> [Input material]:

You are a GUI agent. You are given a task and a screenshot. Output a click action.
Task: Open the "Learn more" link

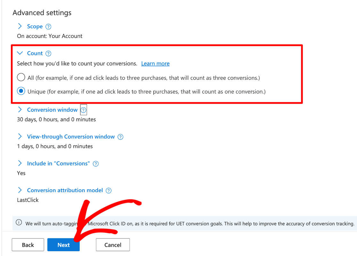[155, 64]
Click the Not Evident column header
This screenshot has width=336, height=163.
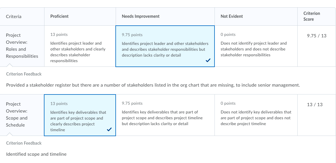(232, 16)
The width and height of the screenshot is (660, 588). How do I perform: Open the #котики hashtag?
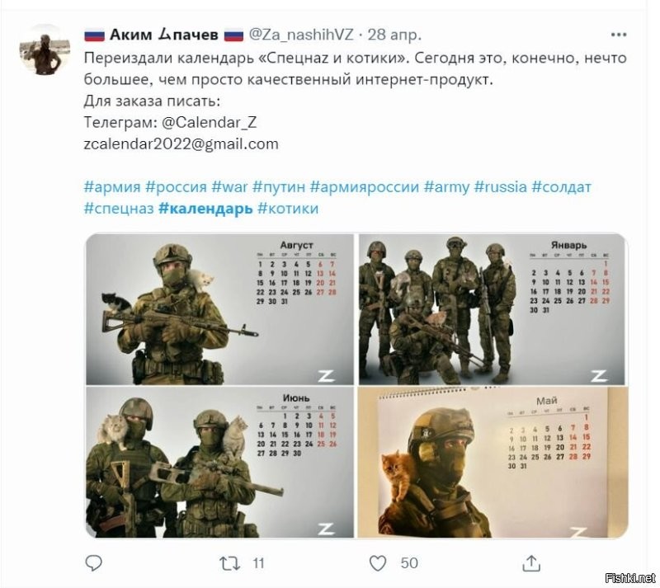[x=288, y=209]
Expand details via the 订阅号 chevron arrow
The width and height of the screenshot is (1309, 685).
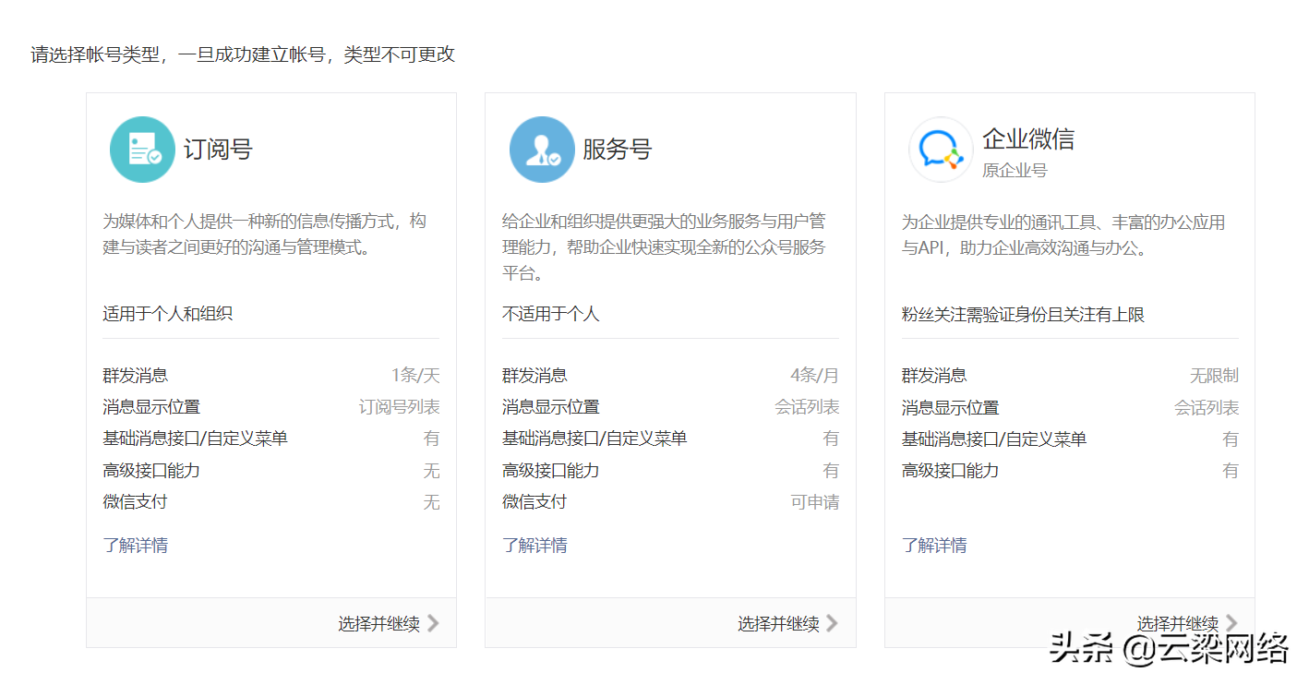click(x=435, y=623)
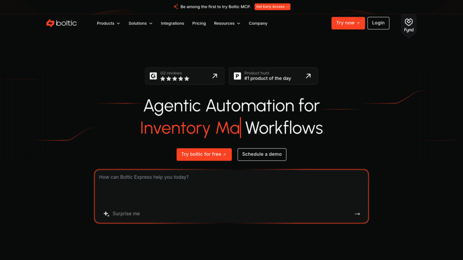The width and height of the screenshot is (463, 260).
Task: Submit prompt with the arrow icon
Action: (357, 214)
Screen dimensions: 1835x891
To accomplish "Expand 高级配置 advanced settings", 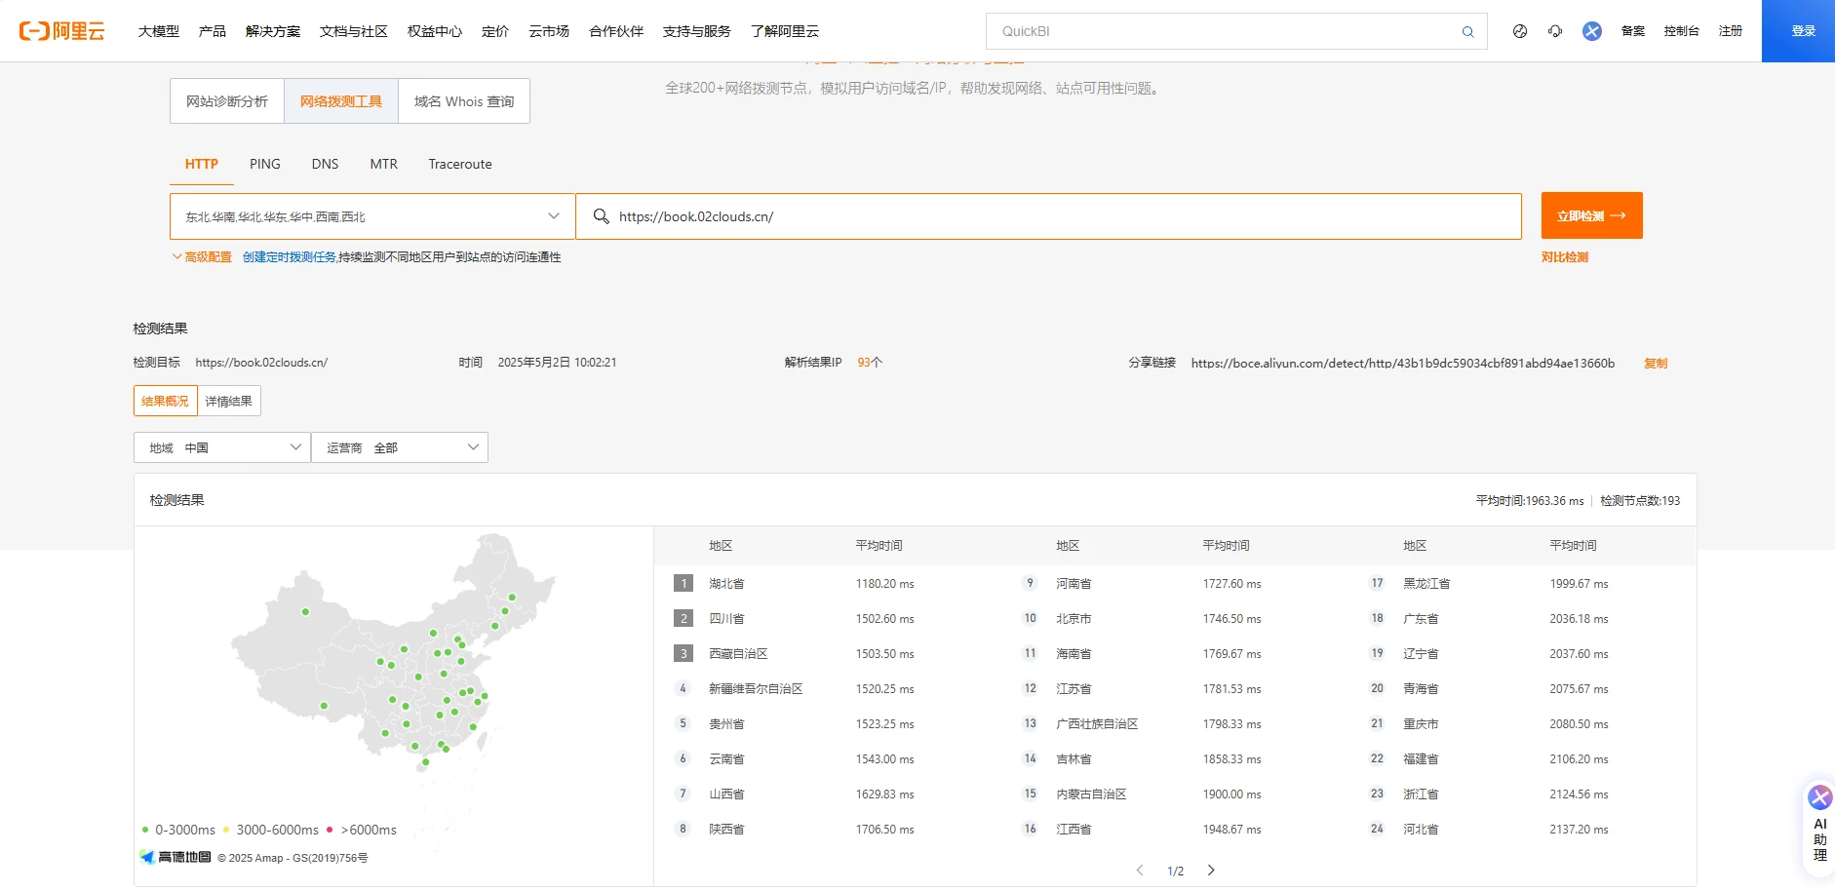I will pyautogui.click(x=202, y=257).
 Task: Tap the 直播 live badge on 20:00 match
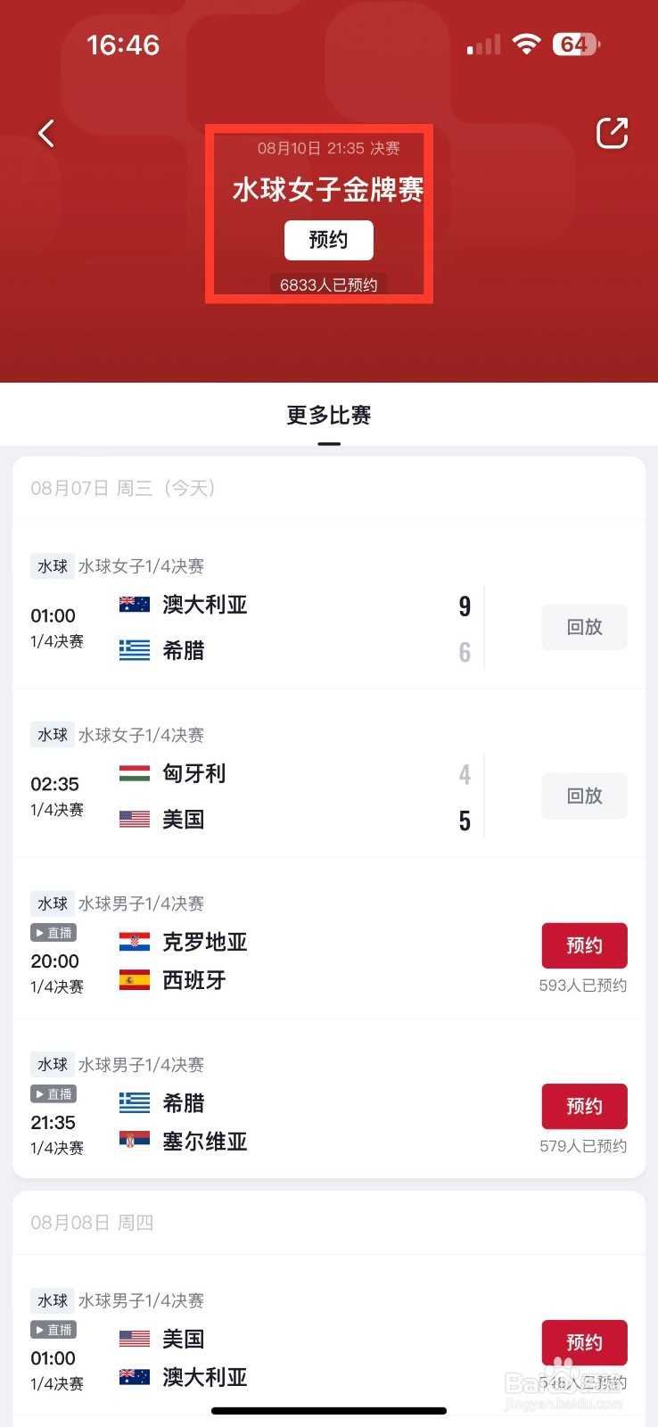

> [Work to complete]:
Would you reproduce the lines above, from the very first through the line containing "Expand details via the 订阅号 chevron arrow", exactly and without the pictures?

> [The completed task]:
You are a GUI agent. You are given a task and a screenshot. Output a click action.
Task: Open the "Learn more" link

[155, 64]
Click the Not Evident column header
This screenshot has width=336, height=163.
(232, 16)
The width and height of the screenshot is (660, 588). How do I perform: Open the #котики hashtag?
[x=288, y=209]
Expand details via the 订阅号 chevron arrow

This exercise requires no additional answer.